Joe Meyers admits he may have committed the sin of mixing opposing patterns in his outfit choices, but lie about his age? "Never!"
Sharon Hall (nee Fencer) looks back on this photo fondly. "Ah, the mid-60s! What a lovely time to be a teen. It was right before people began burning everything. You know, draft cards... bras.... well, it was mostly just those two things... although we all knew at least one neighbor who fell asleep holding a cigarette and burned down their house. Those were the days."
Jerry Small thinks he has all the proof he needs that he was only seventeen here. "This was taken my senior year, the year I met my future wife, Janice. She was also seventeen. We've always been the same age. So unless you're suggesting that she's a liar... in which case, I've got a knuckle sandwich right here for ya."
Thomas Beverson admits he's told a few white lies about his age over the years, but why shouldn't he? "Oh, of course I never tell anyone my exact age... currently I tell people I'm forty-nine. I've been using that one for about ten years. It's a good age. Don't I look it? I do, don't I? You want to know my secret? I'll tell you... One word: moisturizer. It makes all the difference. You may quote me."

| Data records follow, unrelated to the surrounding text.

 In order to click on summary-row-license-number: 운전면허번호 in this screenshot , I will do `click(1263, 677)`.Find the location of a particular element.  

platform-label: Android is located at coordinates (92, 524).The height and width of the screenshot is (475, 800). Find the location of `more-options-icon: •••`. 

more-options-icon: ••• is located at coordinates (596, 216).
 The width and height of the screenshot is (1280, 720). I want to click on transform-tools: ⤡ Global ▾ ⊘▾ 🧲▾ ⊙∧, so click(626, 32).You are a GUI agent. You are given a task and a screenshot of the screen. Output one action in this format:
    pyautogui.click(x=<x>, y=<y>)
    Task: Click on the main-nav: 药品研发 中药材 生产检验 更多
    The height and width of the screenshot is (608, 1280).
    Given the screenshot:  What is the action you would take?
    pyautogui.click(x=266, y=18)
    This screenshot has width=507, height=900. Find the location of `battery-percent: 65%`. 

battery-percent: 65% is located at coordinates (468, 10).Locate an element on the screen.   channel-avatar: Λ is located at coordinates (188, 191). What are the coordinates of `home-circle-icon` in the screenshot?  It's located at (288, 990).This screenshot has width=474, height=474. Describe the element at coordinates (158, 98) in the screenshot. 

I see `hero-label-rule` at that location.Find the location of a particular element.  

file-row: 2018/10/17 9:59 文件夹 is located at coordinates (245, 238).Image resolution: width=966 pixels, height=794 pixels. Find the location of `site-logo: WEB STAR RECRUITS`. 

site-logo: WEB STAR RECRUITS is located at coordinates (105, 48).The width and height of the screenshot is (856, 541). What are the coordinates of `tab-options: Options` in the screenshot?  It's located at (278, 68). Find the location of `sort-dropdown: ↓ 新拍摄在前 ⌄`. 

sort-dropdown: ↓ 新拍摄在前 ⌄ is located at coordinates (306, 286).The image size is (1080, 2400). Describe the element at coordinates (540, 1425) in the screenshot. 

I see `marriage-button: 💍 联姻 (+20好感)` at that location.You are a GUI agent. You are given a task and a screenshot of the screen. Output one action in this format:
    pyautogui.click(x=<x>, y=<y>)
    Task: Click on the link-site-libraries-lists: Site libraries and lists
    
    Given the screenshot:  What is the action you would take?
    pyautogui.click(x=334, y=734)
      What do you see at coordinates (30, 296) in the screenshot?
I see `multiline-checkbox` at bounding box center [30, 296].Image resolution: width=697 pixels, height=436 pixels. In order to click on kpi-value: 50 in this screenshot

Says the now-seventysomething subject of this photo: "That was me all right. Patricia Johnstone. Seventeen-and-a-half. Miserable as all get-out. But boy howdy, look at me now! I go by Uneartha Jewell, now. I own two AirBnBs, and I have four kids, eleven grandkids, and a whole passel of poodles. And if you ever commit murder anywhere in the vicinity of Glendale, Arizona, just give me a call and I'll hook you up with the best defense lawyer in town. That's a promise."
Nancy Keenley (nee Sorensen) was mistaken for a teacher more than once while in high school. "She eventually started using that to her advantage," her daughter, Kim, tells us. "She started spending 4th period in the teacher's lounge, puffing away on Camels. At least we had a few good years together. Rest in peace, Mom."
"I know I looked young," says Marilyn Cambridge (nee Rotthauser): "But what I would give to have the face of a teenager and the mind of an intellectual in her 30s forever. Not any younger than 30, mind you, because nobody's very smart before they're 30... and then by 40 your begin to lose your brain functions, as everyone knows. 35 is the perfect age. Which I'm totally NOT in this picture, I swear."
So those are our yearbook subjects who all insist they were teenagers in their photos.
Now what if I told you...
Six of these people were lying?
Yes, it's true. Six of the above were actually teachers, not students.
But which six? Can you guess?
Write down your six guesses and then come back.
Highlight over the text below for the answers...
The teachers' first names all start with the letter M.